** start RECORDS PROVIDED **
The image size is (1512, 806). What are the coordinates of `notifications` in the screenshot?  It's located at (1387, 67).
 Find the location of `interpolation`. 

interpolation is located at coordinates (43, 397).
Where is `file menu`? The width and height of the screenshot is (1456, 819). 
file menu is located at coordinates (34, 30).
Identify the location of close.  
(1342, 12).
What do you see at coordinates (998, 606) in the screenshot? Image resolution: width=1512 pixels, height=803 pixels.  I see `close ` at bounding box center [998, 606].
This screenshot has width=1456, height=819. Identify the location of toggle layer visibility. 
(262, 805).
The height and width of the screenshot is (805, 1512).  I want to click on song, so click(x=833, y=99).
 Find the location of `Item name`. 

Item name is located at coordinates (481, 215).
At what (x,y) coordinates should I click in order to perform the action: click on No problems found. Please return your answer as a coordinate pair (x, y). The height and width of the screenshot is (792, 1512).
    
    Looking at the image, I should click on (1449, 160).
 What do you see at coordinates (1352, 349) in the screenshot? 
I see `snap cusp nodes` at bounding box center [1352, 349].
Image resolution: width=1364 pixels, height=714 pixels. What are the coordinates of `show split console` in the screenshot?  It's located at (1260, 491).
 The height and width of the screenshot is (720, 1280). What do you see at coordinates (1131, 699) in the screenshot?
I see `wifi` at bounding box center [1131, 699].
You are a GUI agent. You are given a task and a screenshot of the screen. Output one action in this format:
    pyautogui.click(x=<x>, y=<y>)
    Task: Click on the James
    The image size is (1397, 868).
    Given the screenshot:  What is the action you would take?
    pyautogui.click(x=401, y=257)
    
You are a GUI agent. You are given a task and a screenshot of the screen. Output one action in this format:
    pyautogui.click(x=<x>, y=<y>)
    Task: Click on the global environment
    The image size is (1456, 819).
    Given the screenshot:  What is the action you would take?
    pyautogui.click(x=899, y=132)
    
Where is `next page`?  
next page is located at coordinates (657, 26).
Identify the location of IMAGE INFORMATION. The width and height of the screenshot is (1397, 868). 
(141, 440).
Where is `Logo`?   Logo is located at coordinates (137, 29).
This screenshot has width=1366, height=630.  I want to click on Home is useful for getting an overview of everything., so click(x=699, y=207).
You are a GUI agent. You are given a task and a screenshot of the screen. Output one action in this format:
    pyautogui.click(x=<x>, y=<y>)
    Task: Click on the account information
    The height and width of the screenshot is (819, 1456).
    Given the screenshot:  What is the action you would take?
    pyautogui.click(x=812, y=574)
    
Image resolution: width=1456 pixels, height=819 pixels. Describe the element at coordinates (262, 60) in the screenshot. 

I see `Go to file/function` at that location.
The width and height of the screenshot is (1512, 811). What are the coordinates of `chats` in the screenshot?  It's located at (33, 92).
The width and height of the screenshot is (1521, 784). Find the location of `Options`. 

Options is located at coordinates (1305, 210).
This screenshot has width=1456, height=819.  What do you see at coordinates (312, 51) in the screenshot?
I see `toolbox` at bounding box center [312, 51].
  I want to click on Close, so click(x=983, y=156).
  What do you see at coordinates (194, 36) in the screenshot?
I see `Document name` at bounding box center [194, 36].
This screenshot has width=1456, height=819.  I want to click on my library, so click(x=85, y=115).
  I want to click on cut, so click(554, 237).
** end RECORDS PROVIDED **
▶ SHORT PROBLEM
Copy the records above verbatim, line for line.

▶ ANSWER TO THIS TASK
The image size is (1512, 806). What are the coordinates of `notifications` in the screenshot?  It's located at (1387, 67).
 Find the location of `interpolation`. 

interpolation is located at coordinates (43, 397).
Where is `file menu`? The width and height of the screenshot is (1456, 819). 
file menu is located at coordinates (34, 30).
Identify the location of close.  
(1342, 12).
What do you see at coordinates (998, 606) in the screenshot? Image resolution: width=1512 pixels, height=803 pixels.  I see `close ` at bounding box center [998, 606].
This screenshot has width=1456, height=819. Identify the location of toggle layer visibility. 
(262, 805).
The height and width of the screenshot is (805, 1512).  I want to click on song, so click(x=833, y=99).
 Find the location of `Item name`. 

Item name is located at coordinates (481, 215).
At what (x,y) coordinates should I click in order to perform the action: click on No problems found. Please return your answer as a coordinate pair (x, y). The height and width of the screenshot is (792, 1512).
    
    Looking at the image, I should click on (1449, 160).
 What do you see at coordinates (1352, 349) in the screenshot? 
I see `snap cusp nodes` at bounding box center [1352, 349].
Image resolution: width=1364 pixels, height=714 pixels. What are the coordinates of `show split console` in the screenshot?  It's located at (1260, 491).
 The height and width of the screenshot is (720, 1280). What do you see at coordinates (1131, 699) in the screenshot?
I see `wifi` at bounding box center [1131, 699].
You are a GUI agent. You are given a task and a screenshot of the screen. Output one action in this format:
    pyautogui.click(x=<x>, y=<y>)
    Task: Click on the James
    The image size is (1397, 868).
    Given the screenshot:  What is the action you would take?
    pyautogui.click(x=401, y=257)
    
You are a GUI agent. You are given a task and a screenshot of the screen. Output one action in this format:
    pyautogui.click(x=<x>, y=<y>)
    Task: Click on the global environment
    The image size is (1456, 819).
    Given the screenshot:  What is the action you would take?
    pyautogui.click(x=899, y=132)
    
Where is `next page`?  
next page is located at coordinates (657, 26).
Identify the location of IMAGE INFORMATION. The width and height of the screenshot is (1397, 868). 
(141, 440).
Where is `Logo`?   Logo is located at coordinates (137, 29).
This screenshot has width=1366, height=630.  I want to click on Home is useful for getting an overview of everything., so click(x=699, y=207).
You are a GUI agent. You are given a task and a screenshot of the screen. Output one action in this format:
    pyautogui.click(x=<x>, y=<y>)
    Task: Click on the account information
    The height and width of the screenshot is (819, 1456).
    Given the screenshot:  What is the action you would take?
    pyautogui.click(x=812, y=574)
    
Image resolution: width=1456 pixels, height=819 pixels. Describe the element at coordinates (262, 60) in the screenshot. 

I see `Go to file/function` at that location.
The width and height of the screenshot is (1512, 811). What are the coordinates of `chats` in the screenshot?  It's located at (33, 92).
The width and height of the screenshot is (1521, 784). Find the location of `Options`. 

Options is located at coordinates (1305, 210).
This screenshot has width=1456, height=819.  What do you see at coordinates (312, 51) in the screenshot?
I see `toolbox` at bounding box center [312, 51].
  I want to click on Close, so click(x=983, y=156).
  What do you see at coordinates (194, 36) in the screenshot?
I see `Document name` at bounding box center [194, 36].
This screenshot has width=1456, height=819.  I want to click on my library, so click(x=85, y=115).
  I want to click on cut, so click(554, 237).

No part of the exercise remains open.